:: WORK ITEM ::
How many lines in the data below include the word "computer"? Respond with the number, nothing more.

Dataset excerpts

****************************************

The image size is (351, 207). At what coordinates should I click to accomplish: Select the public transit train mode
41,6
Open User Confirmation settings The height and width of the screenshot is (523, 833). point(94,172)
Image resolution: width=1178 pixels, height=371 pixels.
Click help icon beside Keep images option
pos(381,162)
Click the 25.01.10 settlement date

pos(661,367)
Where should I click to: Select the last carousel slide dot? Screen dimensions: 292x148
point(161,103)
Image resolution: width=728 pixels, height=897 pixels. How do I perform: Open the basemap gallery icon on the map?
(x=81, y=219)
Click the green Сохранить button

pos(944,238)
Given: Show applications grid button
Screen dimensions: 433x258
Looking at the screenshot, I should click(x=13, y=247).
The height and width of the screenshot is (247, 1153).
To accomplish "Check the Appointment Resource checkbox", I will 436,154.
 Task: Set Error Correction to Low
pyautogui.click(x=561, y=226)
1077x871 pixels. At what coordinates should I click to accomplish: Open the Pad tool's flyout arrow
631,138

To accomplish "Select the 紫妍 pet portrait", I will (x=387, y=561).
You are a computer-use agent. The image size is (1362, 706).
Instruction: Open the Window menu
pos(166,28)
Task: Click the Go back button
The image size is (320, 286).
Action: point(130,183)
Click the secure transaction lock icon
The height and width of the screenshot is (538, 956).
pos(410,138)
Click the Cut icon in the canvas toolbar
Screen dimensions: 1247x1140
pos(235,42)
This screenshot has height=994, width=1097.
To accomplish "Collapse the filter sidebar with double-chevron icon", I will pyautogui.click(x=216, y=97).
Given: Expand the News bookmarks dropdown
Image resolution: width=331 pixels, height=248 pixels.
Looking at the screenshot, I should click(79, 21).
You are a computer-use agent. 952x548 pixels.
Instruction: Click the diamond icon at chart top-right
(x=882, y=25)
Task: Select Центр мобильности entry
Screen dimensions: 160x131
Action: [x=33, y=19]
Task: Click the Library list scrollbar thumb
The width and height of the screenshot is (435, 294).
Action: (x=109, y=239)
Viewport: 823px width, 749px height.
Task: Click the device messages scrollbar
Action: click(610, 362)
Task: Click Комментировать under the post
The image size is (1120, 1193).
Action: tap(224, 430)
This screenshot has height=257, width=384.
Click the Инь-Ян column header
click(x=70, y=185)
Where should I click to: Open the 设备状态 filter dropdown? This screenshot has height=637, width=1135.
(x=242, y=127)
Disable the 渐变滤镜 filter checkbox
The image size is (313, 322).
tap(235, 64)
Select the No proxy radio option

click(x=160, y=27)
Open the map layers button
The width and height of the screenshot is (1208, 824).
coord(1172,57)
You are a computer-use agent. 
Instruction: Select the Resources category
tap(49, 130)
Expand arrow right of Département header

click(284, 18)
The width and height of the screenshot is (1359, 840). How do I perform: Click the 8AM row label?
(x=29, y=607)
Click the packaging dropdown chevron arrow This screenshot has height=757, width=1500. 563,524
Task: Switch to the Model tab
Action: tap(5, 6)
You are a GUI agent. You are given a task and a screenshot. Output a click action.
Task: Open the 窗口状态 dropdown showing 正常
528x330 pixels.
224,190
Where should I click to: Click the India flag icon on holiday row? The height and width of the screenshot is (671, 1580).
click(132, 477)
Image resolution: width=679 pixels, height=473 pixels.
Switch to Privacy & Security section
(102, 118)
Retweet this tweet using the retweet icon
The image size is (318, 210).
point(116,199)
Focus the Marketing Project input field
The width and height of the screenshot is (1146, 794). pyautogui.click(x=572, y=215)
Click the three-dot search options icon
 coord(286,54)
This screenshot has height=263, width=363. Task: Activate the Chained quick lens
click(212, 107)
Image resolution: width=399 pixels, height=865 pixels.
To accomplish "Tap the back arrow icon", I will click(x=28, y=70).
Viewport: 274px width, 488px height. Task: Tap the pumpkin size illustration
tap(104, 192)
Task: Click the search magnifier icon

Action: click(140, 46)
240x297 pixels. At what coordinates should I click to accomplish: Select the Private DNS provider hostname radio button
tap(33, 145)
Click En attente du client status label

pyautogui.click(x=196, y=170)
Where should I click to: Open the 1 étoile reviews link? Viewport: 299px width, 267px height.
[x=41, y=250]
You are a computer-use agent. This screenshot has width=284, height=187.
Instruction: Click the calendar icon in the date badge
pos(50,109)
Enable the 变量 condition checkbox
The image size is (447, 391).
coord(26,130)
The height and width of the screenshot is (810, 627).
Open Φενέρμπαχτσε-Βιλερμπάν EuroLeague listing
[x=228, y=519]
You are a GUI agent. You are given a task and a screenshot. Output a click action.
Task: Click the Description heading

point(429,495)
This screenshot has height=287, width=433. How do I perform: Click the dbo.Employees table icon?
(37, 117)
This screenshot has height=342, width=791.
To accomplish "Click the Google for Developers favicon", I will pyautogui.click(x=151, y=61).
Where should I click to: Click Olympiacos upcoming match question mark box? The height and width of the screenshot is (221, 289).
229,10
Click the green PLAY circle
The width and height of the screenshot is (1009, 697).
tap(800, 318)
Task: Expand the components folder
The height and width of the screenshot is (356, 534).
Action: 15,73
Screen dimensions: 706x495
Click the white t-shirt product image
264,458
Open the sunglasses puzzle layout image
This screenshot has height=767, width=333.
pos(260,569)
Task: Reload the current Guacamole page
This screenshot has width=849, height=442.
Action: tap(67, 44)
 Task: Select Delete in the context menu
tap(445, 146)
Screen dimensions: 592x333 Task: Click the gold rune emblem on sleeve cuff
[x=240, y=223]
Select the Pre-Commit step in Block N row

****************************************

:: EXERCISE SOLUTION ::
4